Exactly the lines from the line containing "Given: Open the Finance menu item" through the final line of the entries below must be returned, and only those, without pictures.

※

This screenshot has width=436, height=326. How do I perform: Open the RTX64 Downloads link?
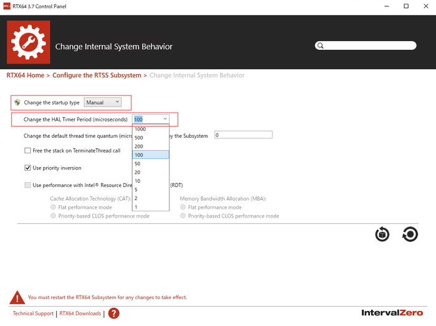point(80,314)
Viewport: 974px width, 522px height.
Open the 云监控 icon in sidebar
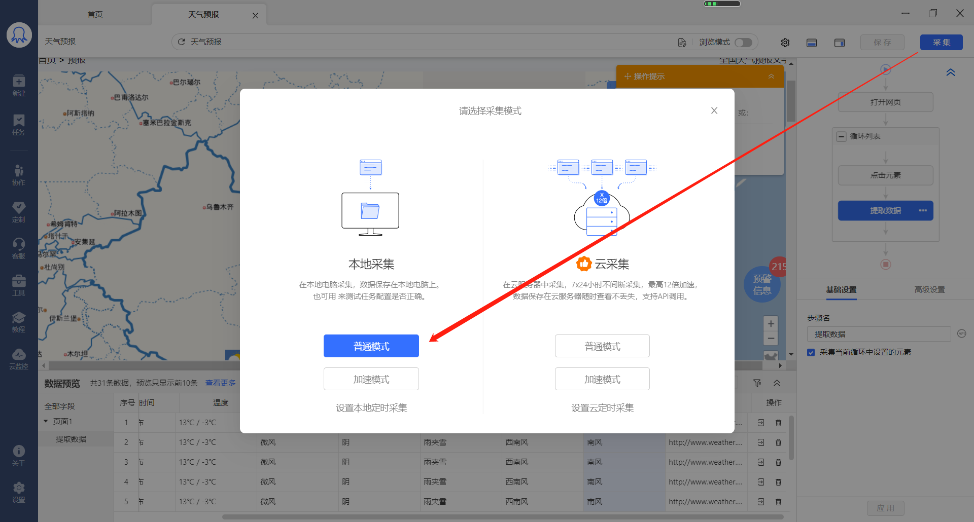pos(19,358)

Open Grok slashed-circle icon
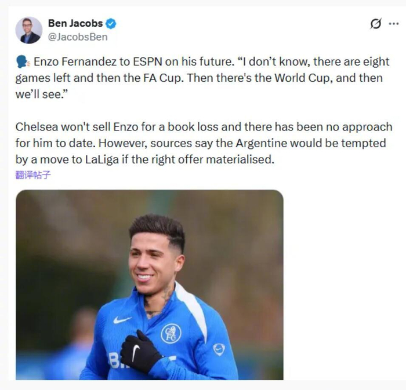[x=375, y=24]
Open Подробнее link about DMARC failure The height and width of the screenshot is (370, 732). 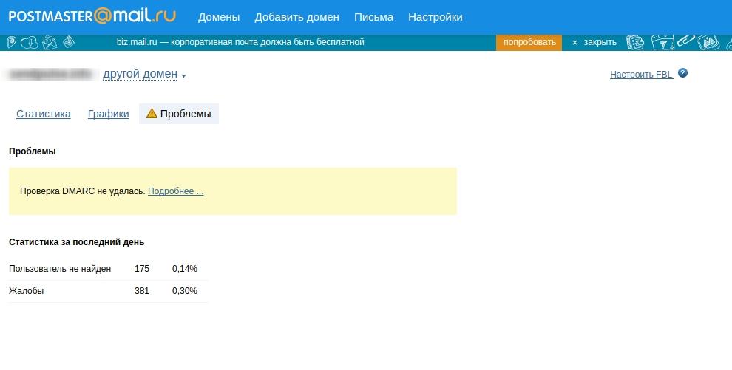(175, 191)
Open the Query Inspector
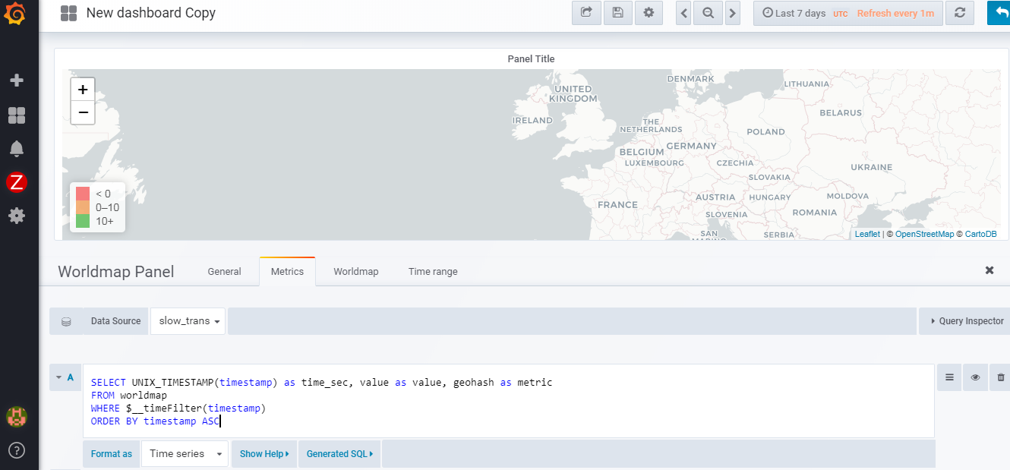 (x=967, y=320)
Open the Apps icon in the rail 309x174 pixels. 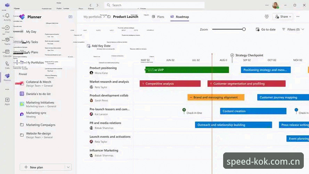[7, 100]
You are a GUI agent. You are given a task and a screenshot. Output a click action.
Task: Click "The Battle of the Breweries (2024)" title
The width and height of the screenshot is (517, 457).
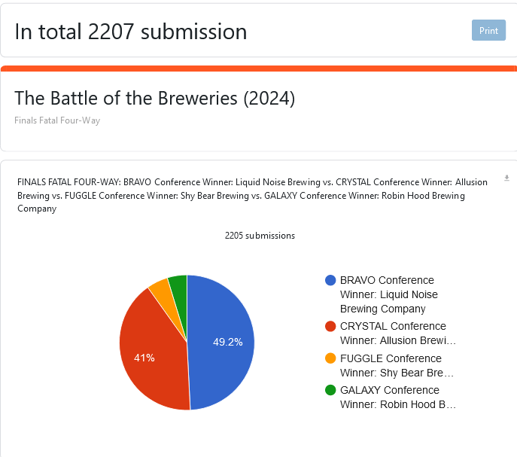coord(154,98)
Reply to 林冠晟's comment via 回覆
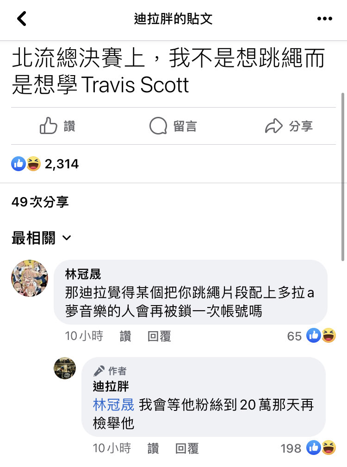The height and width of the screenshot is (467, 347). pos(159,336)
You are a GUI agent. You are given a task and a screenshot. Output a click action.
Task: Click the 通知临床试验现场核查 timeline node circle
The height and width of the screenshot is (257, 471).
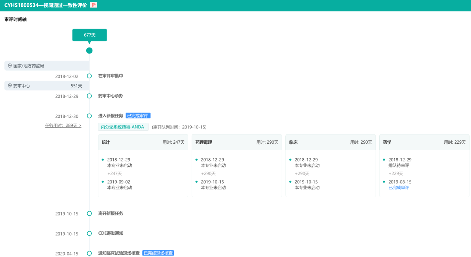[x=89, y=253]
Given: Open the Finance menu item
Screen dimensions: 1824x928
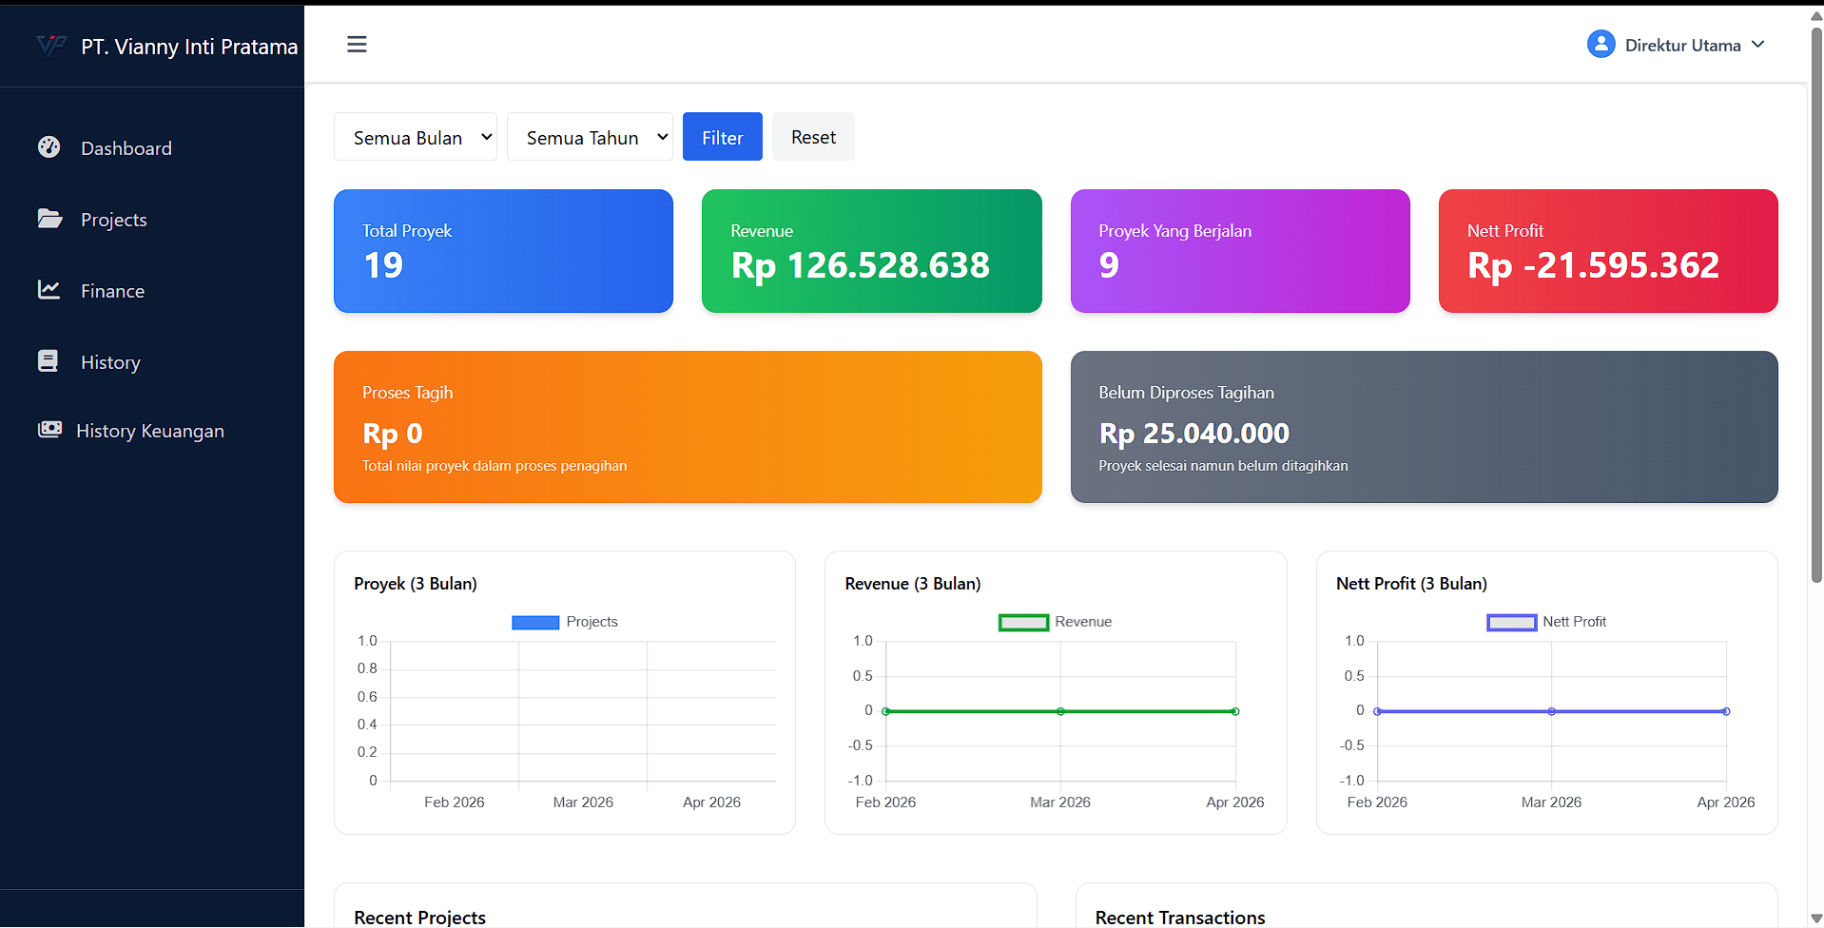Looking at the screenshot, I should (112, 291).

※

(ANSWER TO THE EXERCISE):
Given: Open the Finance menu item
Screen dimensions: 1824x928
Looking at the screenshot, I should (112, 291).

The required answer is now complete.